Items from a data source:
--------

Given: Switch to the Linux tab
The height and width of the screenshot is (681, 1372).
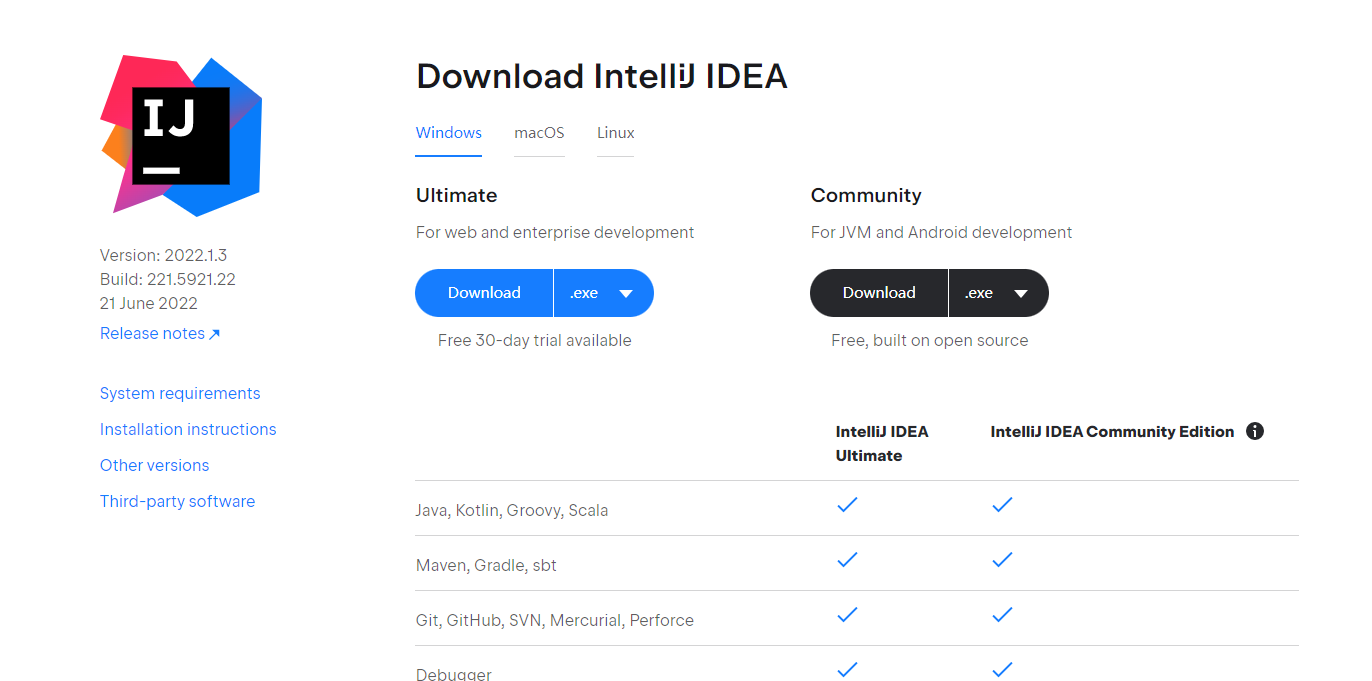Looking at the screenshot, I should pos(615,133).
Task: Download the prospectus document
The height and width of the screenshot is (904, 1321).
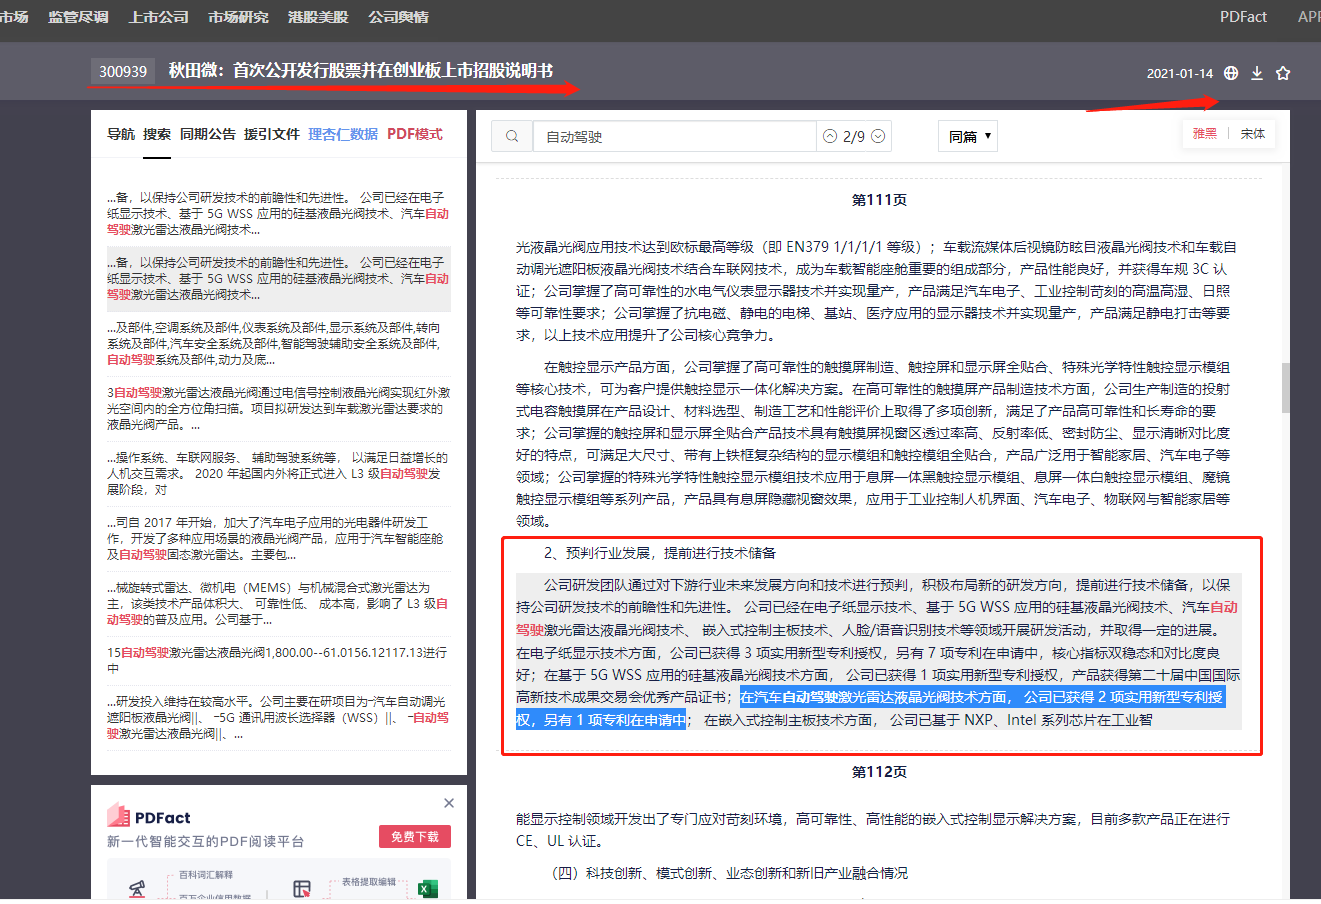Action: click(x=1257, y=73)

--------

Problem to work on: Provide an exact copy of the records, excluding every picture.

Solution for this exercise:
Given: Switch to the Linux tab
The height and width of the screenshot is (681, 1372).
Looking at the screenshot, I should pos(615,133).
Task: Download the prospectus document
The height and width of the screenshot is (904, 1321).
Action: click(x=1257, y=73)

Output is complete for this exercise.